-- KURZE ÜBUNG 1 --
Schreiben Sie den Ausgangstext zwischen „Das vorliegende Dokument“ und „oder angefordert werden.“ einschließlich ab und setzen Sie dabei „Rohübersetzungen“ an die Stelle von „Arbeitsübersetzungen“.
-- KURZE ÜBUNG 2 --
Fassen Sie den Absatz des Ausgangstextes, der mit „Die folgende Anfragebeantwortung behandelt“ beginnt, in knapperer Form zusammen, ohne seine wesentlichen Aussagen auszulassen.
======== AUSGANGSTEXT
Anfragebeantwortung zum Jemen: Lage von Personen, die im Iran studiert haben, bei Rückkehr in den Südjemen (Probleme, Konsequenzen, von welcher Seite) [a-11900-3]

2. Juni 2022

Das vorliegende Dokument beruht auf einer zeitlich begrenzten Recherche in öffentlich zugänglichen Dokumenten, die ACCORD derzeit zur Verfügung stehen sowie gegebenenfalls auf Auskünften von Expert·innen und wurde in Übereinstimmung mit den Standards von ACCORD und den Common EU Guidelines for processing Country of Origin Information (COI) erstellt.

Dieses Produkt stellt keine Meinung zum Inhalt eines Ansuchens um Asyl oder anderen internationalen Schutz dar. Alle Übersetzungen stellen Arbeitsübersetzungen dar, für die keine Gewähr übernommen werden kann.

Wir empfehlen, die verwendeten Materialien im Original durchzusehen. Originaldokumente, die nicht kostenfrei oder online abrufbar sind, können bei ACCORD eingesehen oder angefordert werden.

Kurzbeschreibungen zu den in dieser Anfragebeantwortung verwendeten Quellen sowie Ausschnitte mit Informationen aus diesen Quellen finden Sie im Anhang.

Die folgende Anfragebeantwortung behandelt nur die Situation von Rückkehrer·innen, die im Iran gelebt haben, in den Südjemen, der unter der Kontrolle des Südübergangsrates (Southern Transitional Council, STC) steht. Die Situation wäre eine andere für Rückkehrer·innen mit Verbindungen in den Iran in Gebiete, die von den Houthis kontrolliert werden. Da die in der Anfrage beschriebene Person aus dem Südjemen stammt, wurde in der Anfragebeantwortung nur dieser Landesteil berücksichtigt.

Dr. Marie-Christine Heinze, Vorsitzende von CARPO (Center for Applied Research in Partnership with the Orient), das sich auf Forschung, Beratung und Austausch zum und im Orient spezialisiert, spricht in einer E-Mail an ACCORD vom Mai 2022 von einer „hohen Gefährdung“ für eine Person, die im Iran studiert habe, und gibt dafür folgende Begründung:

Da er im Iran studiert hat, wird man im Jemen automatisch davon ausgehen, dass er mit den Huthis assoziiert ist oder zumindest mit ihnen sympathisiert. Die Region Lahij, aus der er stammt, liegt im Süden des Landes, außerhalb der Kontrolle der Huthis. Sie gehört aber zu den Regionen im Süden, aus denen schon des Öfteren in den vergangenen Jahren Nordjemenit:innen – selbst solche, die schon seit Jahrzehnten dort leben – in den Norden (also in die Huthi-kontrollierten Gebiete) abgeschoben wurden, weil es viele Vorurteile gegenüber Nordjemenit:innen gibt, welche historisch bedingt sind. Die Diskurse und Perspektiven variieren hier, aber die Vorurteile im Süden gegenüber Nordjemenit:innen sind groß, vor allem auch in solchen Landesteilen wie Lahij, die sich 2015 gegen den Einmarsch der Huthis verteidigen mussten. Wenn jetzt noch bei diesem Mann hinzukommt, dass er im Iran studiert hat, dann wird er sich aller Voraussicht nach seines Lebens in Lahij nicht sicher sein können. Diese Probleme könnten von Seiten der Lokalbevölkerung auftreten, mit Sicherheit aber von den dort vorherrschenden Sicherheitskräften, dem ‚Sicherheitsgürtel‘, die mit dem Südübergangsrat verbunden sind.“ (Heinze, 7. Mai 2022)
================
======== VORGEGEBENE DATEN
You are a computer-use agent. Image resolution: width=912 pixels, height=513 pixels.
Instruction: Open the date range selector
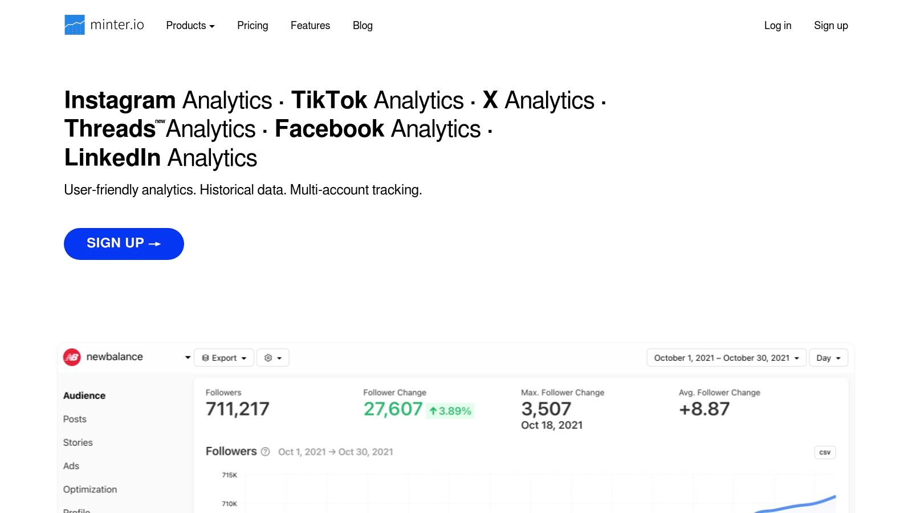point(726,358)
================
-- MUSTERLÖSUNG 1 --
Das vorliegende Dokument beruht auf einer zeitlich begrenzten Recherche in öffentlich zugänglichen Dokumenten, die ACCORD derzeit zur Verfügung stehen sowie gegebenenfalls auf Auskünften von Expert·innen und wurde in Übereinstimmung mit den Standards von ACCORD und den Common EU Guidelines for processing Country of Origin Information (COI) erstellt.

Dieses Produkt stellt keine Meinung zum Inhalt eines Ansuchens um Asyl oder anderen internationalen Schutz dar. Alle Übersetzungen stellen Rohübersetzungen dar, für die keine Gewähr übernommen werden kann.

Wir empfehlen, die verwendeten Materialien im Original durchzusehen. Originaldokumente, die nicht kostenfrei oder online abrufbar sind, können bei ACCORD eingesehen oder angefordert werden.

-- MUSTERLÖSUNG 2 --
Die Anfragebeantwortung betrifft nur Rückkehrer·innen, die im Iran gelebt haben und in den vom Südübergangsrat (STC) kontrollierten Südjemen zurückkehren. Für Rückkehrer·innen mit Verbindungen in den Iran wäre die Lage in Houthi-kontrollierten Gebieten eine andere. Weil die betreffende Person aus dem Südjemen stammt, wurde nur dieser Landesteil berücksichtigt.